- **GOAL OF THE EXERCISE**:
Every record shown below is to be output exactly.

^^^^^^^^^^^^^^^^

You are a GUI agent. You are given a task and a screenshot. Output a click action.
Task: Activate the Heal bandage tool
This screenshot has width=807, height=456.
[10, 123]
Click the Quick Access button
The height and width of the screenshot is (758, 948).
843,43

^^^^^^^^^^^^^^^^

- **WRITTEN REPLY**:
You are a GUI agent. You are given a task and a screenshot. Output a click action.
Task: Activate the Heal bandage tool
This screenshot has width=807, height=456.
[10, 123]
Click the Quick Access button
The height and width of the screenshot is (758, 948).
843,43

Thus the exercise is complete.